In Extremis de Sandro Giordano
Ignoro si lo van a hacer o no lo van a conseguir, pero esto
de ponerse a hacer las cosas in extremis, ya sea formar un gobierno, pactar con
los vecinos para el uso del ascensor o tirarse de los pelos porque al amigo que
querías abrazar se lo ha llevado una gripe fulminante, es un acto que habla de
la soberbia, algo que viene siendo tan habitual en este mundo de los listos en
Panamá y las listas de la compra en ascuas, que ya da asco. Entre el
infantilismo y el orgullo hay un agujero de ozono del alma que es la
inseguridad personal y de ahí viene todo esto, de este embrollo. La valentía
está menguando. No hace falta un post en un blog para saberlo. Y entre la peña
que aplaude el gol del último momento o la que sustenta el pelotazo sostenido,
prefiero a los de las rodillas sucias.
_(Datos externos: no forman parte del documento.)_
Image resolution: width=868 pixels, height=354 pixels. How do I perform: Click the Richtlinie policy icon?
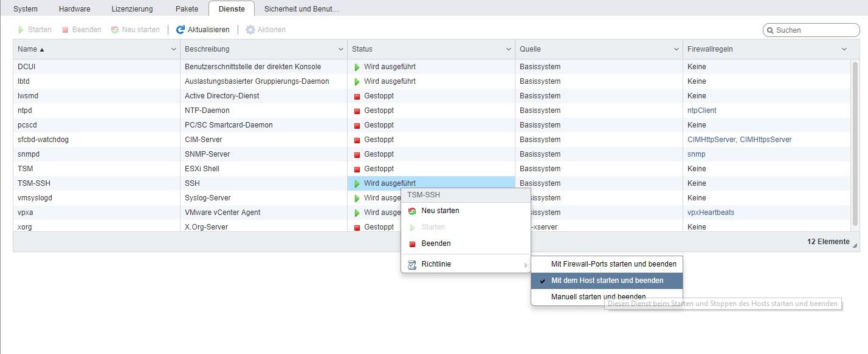[x=412, y=264]
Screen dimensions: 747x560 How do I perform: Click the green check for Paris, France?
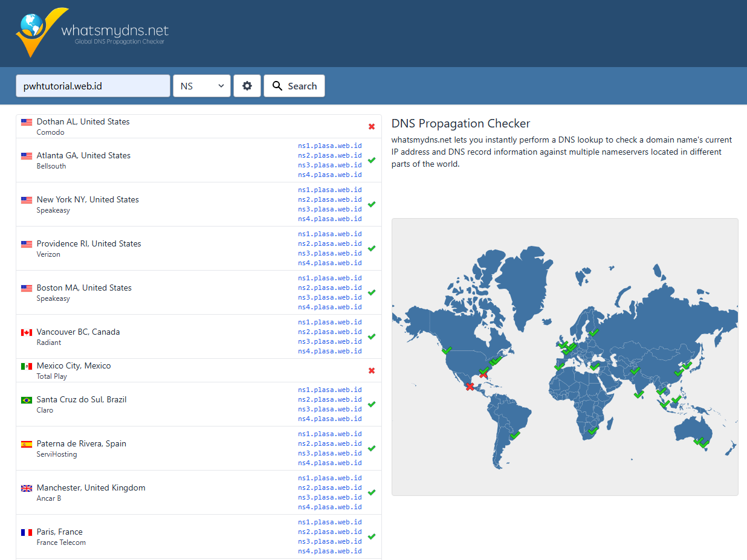click(372, 536)
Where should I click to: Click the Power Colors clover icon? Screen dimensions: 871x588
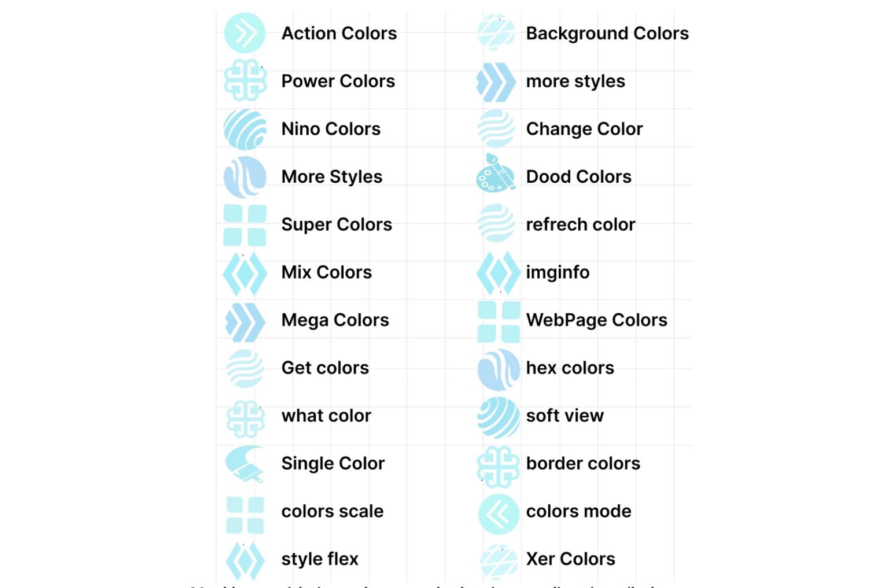click(x=245, y=81)
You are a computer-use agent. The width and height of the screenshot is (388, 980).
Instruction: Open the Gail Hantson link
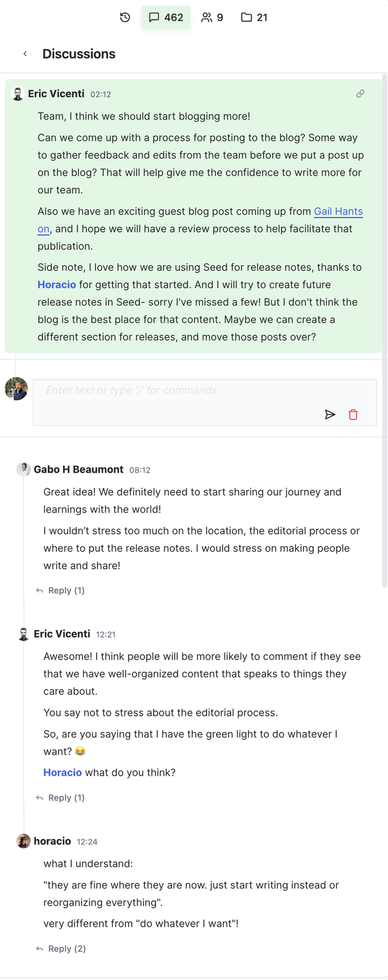[x=338, y=212]
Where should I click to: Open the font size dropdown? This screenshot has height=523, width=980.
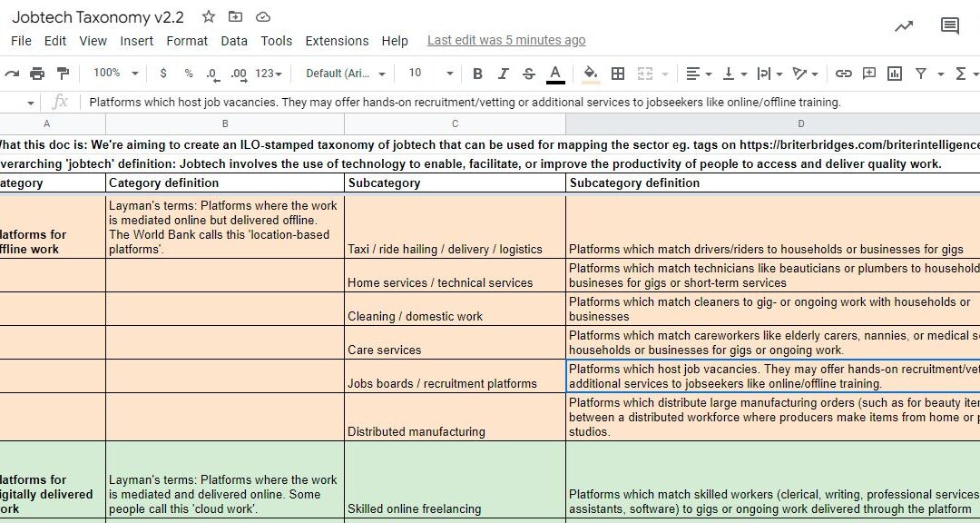426,73
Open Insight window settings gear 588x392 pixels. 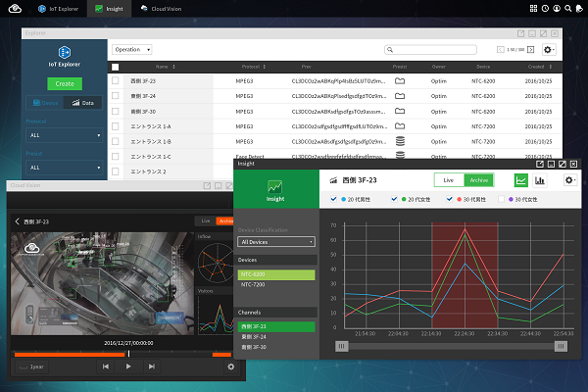(x=568, y=180)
Detesto con toda mi alma a la gente que
desdeña lo que hacen los más jóvenes porque siento que en ello hay un
comportamiento de repetición histérica, pero detesto más aún esta manera que
tenemos desde hace ya tiempo, de aplaudir la chabacanería del acto, que es
culminarlo cuando ya no queda más remedio, lo que al follar sería un churro. Lo
que al amar y lo que al vivir.
Y como el enfado y los demonios me han devuelto aquí no
tengo más remedio que seguir dando la vara, aunque de pronto sienta que ya he
dicho cuánto quería, de modo que escribo in extremis, que también es lo que
censuro. Será que dejé de leer a Foucault hace unos días, por decisión propia,
y algo se me ha tambaleado, y ahora ando
en la fase, caliente, de considerar al filósofo un ser tan divino como filibustero,
tanto es así que ayer, en el borde de un folio llegué a anotar que sus
seguidores acérrimos deben de tener el pago del alquiler asegurado, porque de
otro modo no se entiende que le rían las gracias del imposible asegurado. Encima, hace unos días que se fue Prince. El
siglo veinte ha terminado pero el veintiuno también. El solaz está dentro. Y si
bien muchos desearíamos que cada vez que un niño refugiado agarra una bala de
goma de la policía para jugar con ella, a Merkel le diera una sacudida, lo
cierto es que la sacudida solo la sienten sus padres, que lloran su suerte
sobre el fango. Si, el enfado es mucho, pero a veces es bueno sentir que todo
se deshace y odiarlo todo, puesto que para mirar siempre con ojos de misericordia alrededor hay que ser bobo o estar dopado. In
extremis iba la gente de mi generación, cuando lo de la heroína, aunque hace
unos días, también leí que lo de la conspiración capitalista que sospechábamos para
diezmar parte de la juventud al introducir la droga, viene siendo una leyenda
urbana. Creo sinceramente que tengo que dejar de leer. Quemar todos los libros,
como sugiere el maestro Eliseo Bayo en uno de sus poemas. Dejar de hacer listas
de los más anhelados. No saber y hacer ostentación de la ignorancia, que es
algo que también detesto, (cuando la
ignorancia no viene dada por falta de recursos si no por decisión propia) mucho
más que la desazón que da estar despierta, de modo que antes de pasar a odiar
con mucho ahínco cualquier cosa que ocurra o cualquier humano que sea,
salvaguardaré, in extremis de mi misma, todo lo que me place, bien soberbia.